Another amazing friend and advocate who joined our team was Klaudia. It was clear from the beginning that she was both experienced and able to lead members in our team. She is great at multi-tasking and dedicated to her clients. It didn’t take long for us to become good friends. We have a connection, a understanding between us, she gets me and my life and me hers. She doesn’t judge my decisions but gives sound advice and whilst I’ve been away for over two years, I know that she is only a phone call away. She has listened to me at un-godly hours of the morning on her way to the gym. Despite the distance and the time difference, we have managed to stay in contact which has been great. I know she has my back and I have hers. She is perfect to me: quick witted, sarcastic, funny, loud, intelligent, driven, honest, open minded, caring, reliable and kind hearted. What more could one ask for or want in a friend?
It wasn’t long before we had Aurelia join us and again it wasn’t long before we became good friends. Aurelia is chilled out, well travelled and focused on what she wants. She is understanding and patient. We have shared many a stories and she has given me sound advice each time. She is another friend who has my back. She was the one encouraging me on when I told her I was leaving for Vietnam. It was also her who told me that perhaps I would decide to travel and continue on the road for a year. She continues to give me advice despite the fact that I’m a million miles away. I hope day I can be there for her, I hope I am just as supportive and understanding as she has been.
Whilst visiting friends in Serbia in 2013, I met and made more friends. In particular, I became very good friends with Maya, one of my friends cousin. She is a little older then myself, hard working and determined to make the most of her life. It didn’t take us very long to become good friends. She is very funny, charming and confident. She has lived and continues to chase her dreams. No matter what hurdles come in her way, she works hard to over come them. She is also more of a doer, she doesn’t just sit and plan, rather she seizes the day. She is another friend whom I’ve shared these last two years with. Despite the time difference, we’ve managed to remain in contact. We have shared a great many stories, laughed heaps and given one another advice. I know we will be friends for a long time yet. I wish I could share a coffee with you, my friend.

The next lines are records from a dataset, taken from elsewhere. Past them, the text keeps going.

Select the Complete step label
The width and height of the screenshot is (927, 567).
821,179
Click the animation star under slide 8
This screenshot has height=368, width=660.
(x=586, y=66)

Whilst completing my second placement, I met some amazing social workers, one of whom was Mrytle. She was retiring when I was starting my placement in Camden after having been a social worker for thirty five years. She is a force, a beautiful, kind, knowledgeable women who continues to serve and hell those around her. For me, Mrytle, is my auntie, someone I can share my thoughts and worries with. She has helped me in numerous ways which I will forever be grateful for. She was also one of the few who explained the importance of travelling. Having travelled so much herself, she emphasised the importance of visiting a city and sensing the energy of the people. Also, it was her who spoke about the importance of connecting with things we can not see or hold but sense. Mrytle has an amazing appetite and appreciation of life which is contagious.